Shield AI is an American aerospace and defense technology company based in San Diego, California. It develops artificial intelligence-powered fighter pilots, drones, and technology for defense operations. Its clients include the US Air Force, US Army and Brazil Armed Forces. 

Shield AI's valuation is currently $2.3 billion.

The company’s small-unmanned aircraft system (sUAS) Nova became the first AI-powered drone to be deployed for defense purposes in US military history.

History
Shield AI was founded as a defense and artificial intelligence technology startup by former-Navy Seal Officer Brandon Tseng, his brother Ryan Tseng, and Andrew Reiter in San Diego, California in 2015. According to David Ignatius, writing for The Washington Post, ex-Navy SEAL Brandon got the startup idea while fighting in Afghanistan. In one of the missions, his unit suffered casualties in the Uruzgan province due to poor reconnaissance of a hostile building. The founding team began operations with a seed fund of $100,000 gathered from friends and family. They began building a prototype of their flagship Nova drone in 2015.

In 2016, Shield AI received its first contract, one from the US Department of Defense’s Defense Innovation Unit (DIU) autonomy program. As part of this contract, Nova was first deployed for reconnaissance and combat assistance in the Middle East in 2018.

In 2021, the company received a $7.2 million contract from the US Air Force for its small-unmanned aircraft systems (sUAS). It later acquired defense contractor Heron Systems and aerospace company Martin UAV for undisclosed amounts. The same year in November, based on company press releases The Dallas Morning News reported that the company was valued at over $1 billion following a funding round. Over the years, it has received funding from venture capitalist firms such as Andreessen Horowitz, Breyer Capital, and Silicon Valley Bank. 

In June 2022, TechCrunch announced the company’s press release valuation at $2.3 billion.

In 2022, the company received another contract from the US Air Force, through the Pentagon’s AfVentures Strategic Funding Increase (AFWERX-STRATFI) Program. FedScoop reported the contract to be worth $60 million. In July 2022, it was chosen as one of several companies to aid the US Air Force for its Joint All Domain Command and Control (JADC2) program.

In 2022,  the company opened an office in the United Arab Emirates under retired Navy SEAL vice-admiral Bob Harward. The United States Sixth Fleet included the subject in its "Digital Horizon" sea exercise in Bahrain in November 2022 to demonstrate unmanned and artificial intelligence capabilities.

Technology
Shield AI employs machine learning and artificial intelligence to develop defense software and tools.

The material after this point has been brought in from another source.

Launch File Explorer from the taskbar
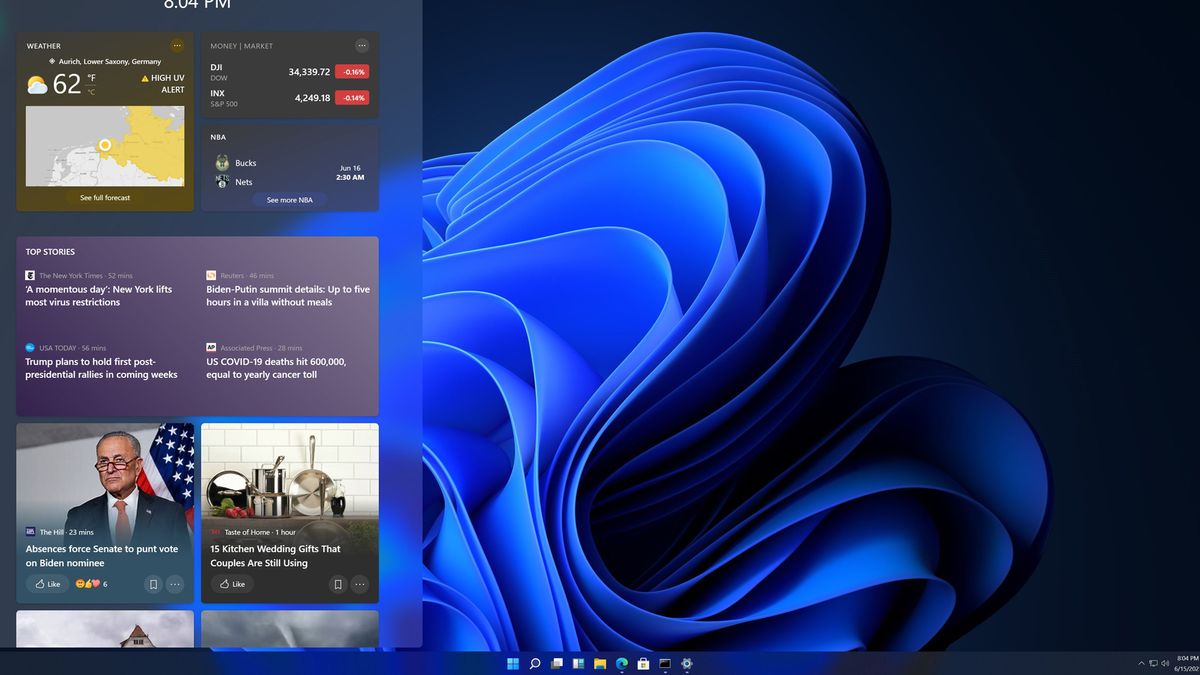1200x675 pixels. pyautogui.click(x=600, y=663)
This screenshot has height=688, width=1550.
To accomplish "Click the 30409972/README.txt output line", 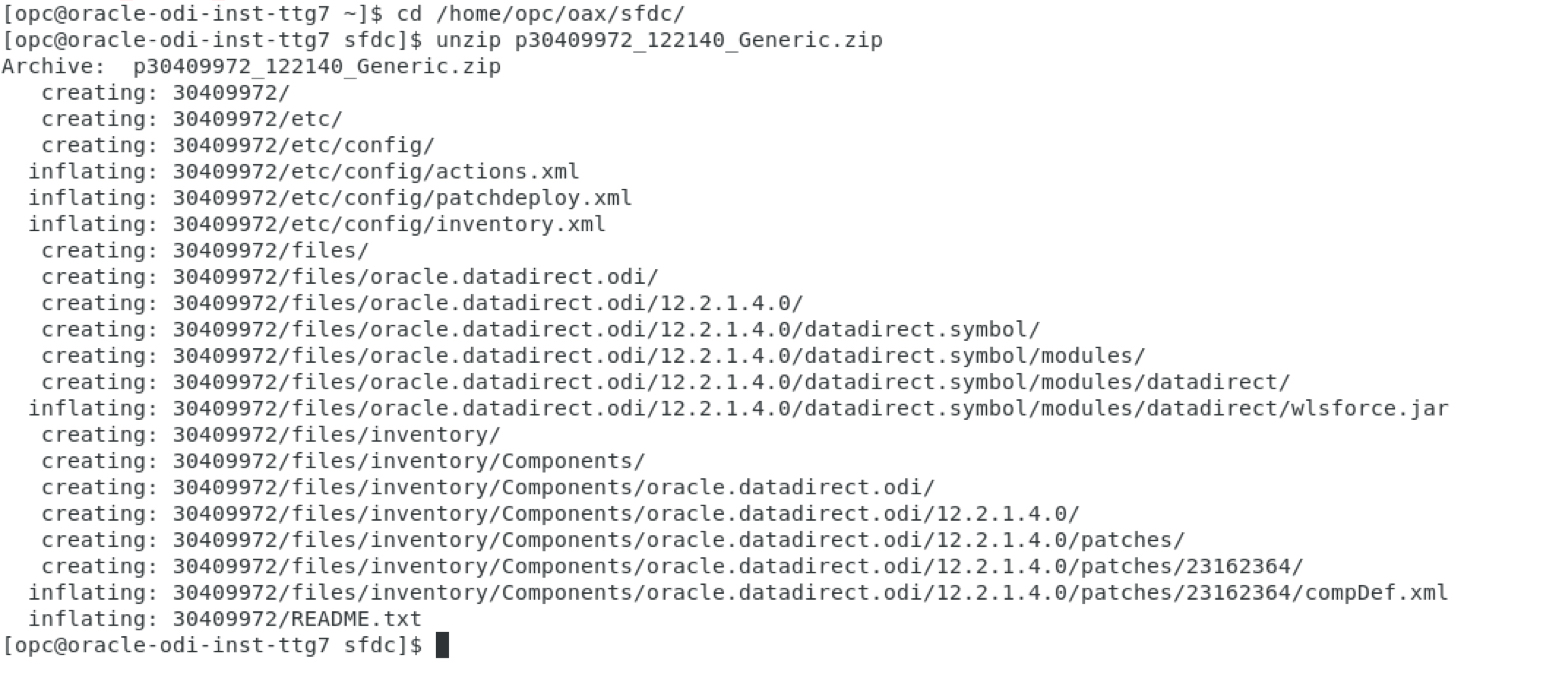I will (296, 619).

It developed Nova, an autonomous quadcopter drone, and Hivemind, its autonomy and artificial intelligence stack in 2015. This  software helps drones and aircraft maneuver autonomously in GPS- and communication-degraded environments. Its products are used for reconnaissance in close-quarters combat and solving problems like room-clearing and fatal funnel.

Nova is an autonomous quadcopter drone categorized as a sUAS that runs using lidar technology and can navigate in GPS-agnostic environments. When used in military combat missions, the drone can enter a hostile building and send its photos and maps to a unit of soldiers to help them better navigate it. Nova and Hivemind have since been used by the US Special Operations Command for reconnaissance and combat operations. According to WIRED’s Elliot Ackerman, this was likely the first time an AI-powered drone was being used for defense purposes in US military history. The Wall Street Journal called it “the first autonomous robot of its kind used in combat”. In 2021, the company released Nova 2.

Shield AI also develops AI-powered vertical take-off and landing (VTOL) aircraft called V-BAT through its acquisition of Martin UAV. In 2022, Brazil ordered a batch of V-BATs for its defense unit.

Recognition
In 2020, Fast Company ranked Shield AI 5th on its list of the World’s Most Innovative Companies under the Robotics category. The same year, co-founders Brandon and Ryan Tseng were featured on WIRED25, the magazine’s annual list of “people who made things better”.

In 2021, Forbes added it to its list of America’s Most Promising Artificial Intelligence Companies. The company was ranked 287th in the Inc. 5000 2021. The Wall Street Journal featured the company’s Nova drone in its “100 Years of Robots” list.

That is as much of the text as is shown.